→ **BRIEF**
In the material below, transcribe every line from the first through the line holding "The height and width of the screenshot is (687, 1342).", exactly, and stop after that line.

→ **STUDY MATERIAL**
==========
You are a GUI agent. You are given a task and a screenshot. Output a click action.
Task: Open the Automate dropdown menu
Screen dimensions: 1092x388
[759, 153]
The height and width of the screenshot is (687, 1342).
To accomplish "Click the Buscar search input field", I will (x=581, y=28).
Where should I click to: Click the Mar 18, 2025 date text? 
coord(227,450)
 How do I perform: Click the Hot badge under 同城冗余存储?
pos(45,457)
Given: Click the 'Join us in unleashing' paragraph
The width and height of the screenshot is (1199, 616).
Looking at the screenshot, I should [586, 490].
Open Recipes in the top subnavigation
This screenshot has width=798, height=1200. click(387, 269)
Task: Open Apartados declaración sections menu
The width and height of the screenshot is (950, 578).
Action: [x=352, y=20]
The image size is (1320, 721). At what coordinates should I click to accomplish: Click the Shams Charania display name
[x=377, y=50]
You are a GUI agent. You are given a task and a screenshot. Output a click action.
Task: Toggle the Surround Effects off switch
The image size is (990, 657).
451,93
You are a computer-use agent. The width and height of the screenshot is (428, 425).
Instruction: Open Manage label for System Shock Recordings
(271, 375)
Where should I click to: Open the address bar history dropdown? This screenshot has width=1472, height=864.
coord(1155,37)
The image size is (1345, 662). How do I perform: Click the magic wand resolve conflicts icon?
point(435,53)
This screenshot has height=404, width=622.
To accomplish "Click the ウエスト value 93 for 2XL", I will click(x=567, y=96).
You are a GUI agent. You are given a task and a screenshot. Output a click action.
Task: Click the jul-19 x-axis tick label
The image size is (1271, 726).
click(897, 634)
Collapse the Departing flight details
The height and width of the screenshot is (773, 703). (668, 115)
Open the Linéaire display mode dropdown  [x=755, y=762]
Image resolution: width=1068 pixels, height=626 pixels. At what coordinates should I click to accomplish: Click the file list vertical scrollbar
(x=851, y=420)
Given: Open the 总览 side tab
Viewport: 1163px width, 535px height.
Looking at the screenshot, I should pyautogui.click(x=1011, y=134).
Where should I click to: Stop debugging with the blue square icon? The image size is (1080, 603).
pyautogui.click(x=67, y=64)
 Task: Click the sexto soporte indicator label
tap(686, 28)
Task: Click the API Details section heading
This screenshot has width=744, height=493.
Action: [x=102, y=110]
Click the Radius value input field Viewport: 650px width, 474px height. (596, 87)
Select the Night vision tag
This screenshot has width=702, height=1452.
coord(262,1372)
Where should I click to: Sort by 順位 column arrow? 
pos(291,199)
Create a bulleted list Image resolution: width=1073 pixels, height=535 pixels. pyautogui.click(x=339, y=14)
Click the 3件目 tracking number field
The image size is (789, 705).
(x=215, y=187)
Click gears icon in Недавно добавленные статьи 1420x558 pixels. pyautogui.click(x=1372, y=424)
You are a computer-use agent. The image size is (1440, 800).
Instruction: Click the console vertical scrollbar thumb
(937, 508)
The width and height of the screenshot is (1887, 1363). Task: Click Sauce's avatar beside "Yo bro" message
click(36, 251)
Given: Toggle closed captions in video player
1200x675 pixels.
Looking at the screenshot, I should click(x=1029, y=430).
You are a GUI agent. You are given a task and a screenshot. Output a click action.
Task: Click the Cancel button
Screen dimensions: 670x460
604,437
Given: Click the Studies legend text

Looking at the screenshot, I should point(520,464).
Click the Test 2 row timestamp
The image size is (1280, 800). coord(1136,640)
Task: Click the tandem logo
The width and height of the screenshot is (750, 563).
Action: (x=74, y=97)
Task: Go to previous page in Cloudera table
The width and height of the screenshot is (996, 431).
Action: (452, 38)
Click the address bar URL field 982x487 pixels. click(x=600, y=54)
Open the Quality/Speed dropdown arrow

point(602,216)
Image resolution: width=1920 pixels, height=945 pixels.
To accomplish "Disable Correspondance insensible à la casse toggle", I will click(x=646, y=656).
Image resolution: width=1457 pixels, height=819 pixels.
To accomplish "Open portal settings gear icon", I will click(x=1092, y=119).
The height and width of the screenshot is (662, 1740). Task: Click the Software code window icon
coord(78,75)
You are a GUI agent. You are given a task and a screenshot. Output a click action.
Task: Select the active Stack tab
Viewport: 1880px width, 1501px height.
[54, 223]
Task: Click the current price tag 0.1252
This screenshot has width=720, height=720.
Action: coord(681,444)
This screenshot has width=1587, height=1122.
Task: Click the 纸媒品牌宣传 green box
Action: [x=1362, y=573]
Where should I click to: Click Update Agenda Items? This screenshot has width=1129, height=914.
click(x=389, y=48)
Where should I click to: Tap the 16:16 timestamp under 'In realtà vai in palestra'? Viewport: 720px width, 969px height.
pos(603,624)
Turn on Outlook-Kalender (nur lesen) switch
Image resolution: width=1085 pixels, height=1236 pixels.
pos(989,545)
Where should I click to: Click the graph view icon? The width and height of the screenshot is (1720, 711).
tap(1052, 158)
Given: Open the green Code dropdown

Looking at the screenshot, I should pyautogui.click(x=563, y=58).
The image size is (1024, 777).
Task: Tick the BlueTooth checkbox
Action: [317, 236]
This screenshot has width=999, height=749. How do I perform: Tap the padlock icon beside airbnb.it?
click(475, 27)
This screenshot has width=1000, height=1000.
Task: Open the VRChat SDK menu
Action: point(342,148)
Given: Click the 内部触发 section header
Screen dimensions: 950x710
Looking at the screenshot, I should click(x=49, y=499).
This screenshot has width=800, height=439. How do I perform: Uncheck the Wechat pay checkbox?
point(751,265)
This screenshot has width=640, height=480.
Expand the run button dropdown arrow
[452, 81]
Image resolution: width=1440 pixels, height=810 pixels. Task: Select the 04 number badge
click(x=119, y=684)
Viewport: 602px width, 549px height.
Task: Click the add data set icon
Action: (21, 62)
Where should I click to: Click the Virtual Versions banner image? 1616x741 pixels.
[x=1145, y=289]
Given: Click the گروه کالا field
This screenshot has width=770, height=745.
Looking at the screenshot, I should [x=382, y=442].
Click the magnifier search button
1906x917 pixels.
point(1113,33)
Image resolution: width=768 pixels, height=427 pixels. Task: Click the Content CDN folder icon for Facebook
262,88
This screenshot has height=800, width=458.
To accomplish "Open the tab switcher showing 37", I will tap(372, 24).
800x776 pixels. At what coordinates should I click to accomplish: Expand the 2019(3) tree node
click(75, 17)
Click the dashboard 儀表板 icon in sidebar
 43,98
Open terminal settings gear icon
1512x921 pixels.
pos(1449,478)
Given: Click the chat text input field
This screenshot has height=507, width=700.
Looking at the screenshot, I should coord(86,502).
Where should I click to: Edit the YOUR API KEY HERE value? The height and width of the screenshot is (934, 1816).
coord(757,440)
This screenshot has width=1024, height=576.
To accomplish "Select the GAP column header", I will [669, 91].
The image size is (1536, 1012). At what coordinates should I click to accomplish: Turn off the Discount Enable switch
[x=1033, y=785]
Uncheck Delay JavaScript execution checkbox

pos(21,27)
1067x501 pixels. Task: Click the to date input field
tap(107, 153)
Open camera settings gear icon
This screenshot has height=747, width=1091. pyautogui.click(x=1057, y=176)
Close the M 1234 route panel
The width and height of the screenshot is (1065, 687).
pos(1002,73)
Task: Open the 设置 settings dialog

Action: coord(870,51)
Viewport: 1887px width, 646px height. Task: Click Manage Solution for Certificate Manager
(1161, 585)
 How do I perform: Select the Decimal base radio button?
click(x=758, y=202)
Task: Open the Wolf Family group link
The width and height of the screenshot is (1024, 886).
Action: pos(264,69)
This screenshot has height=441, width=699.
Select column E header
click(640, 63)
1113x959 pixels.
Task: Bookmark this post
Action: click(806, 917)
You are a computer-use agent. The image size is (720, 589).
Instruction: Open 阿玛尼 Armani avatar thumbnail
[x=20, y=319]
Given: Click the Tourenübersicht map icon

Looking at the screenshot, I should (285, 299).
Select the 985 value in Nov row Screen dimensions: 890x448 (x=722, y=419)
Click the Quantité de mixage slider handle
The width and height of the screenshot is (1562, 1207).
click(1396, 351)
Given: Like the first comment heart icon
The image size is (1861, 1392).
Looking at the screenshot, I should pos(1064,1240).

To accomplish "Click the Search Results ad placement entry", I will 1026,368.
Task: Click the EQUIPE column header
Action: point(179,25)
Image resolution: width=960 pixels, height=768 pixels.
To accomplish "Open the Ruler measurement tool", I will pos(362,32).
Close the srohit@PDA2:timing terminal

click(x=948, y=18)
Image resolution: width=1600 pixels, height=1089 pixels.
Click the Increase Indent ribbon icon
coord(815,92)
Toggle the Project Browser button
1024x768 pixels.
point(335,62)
==========
→ **REPLY**
You are a GUI agent. You are given a task and a screenshot. Output a click action.
Task: Open the Automate dropdown menu
Screen dimensions: 1092x388
[759, 153]
The height and width of the screenshot is (687, 1342).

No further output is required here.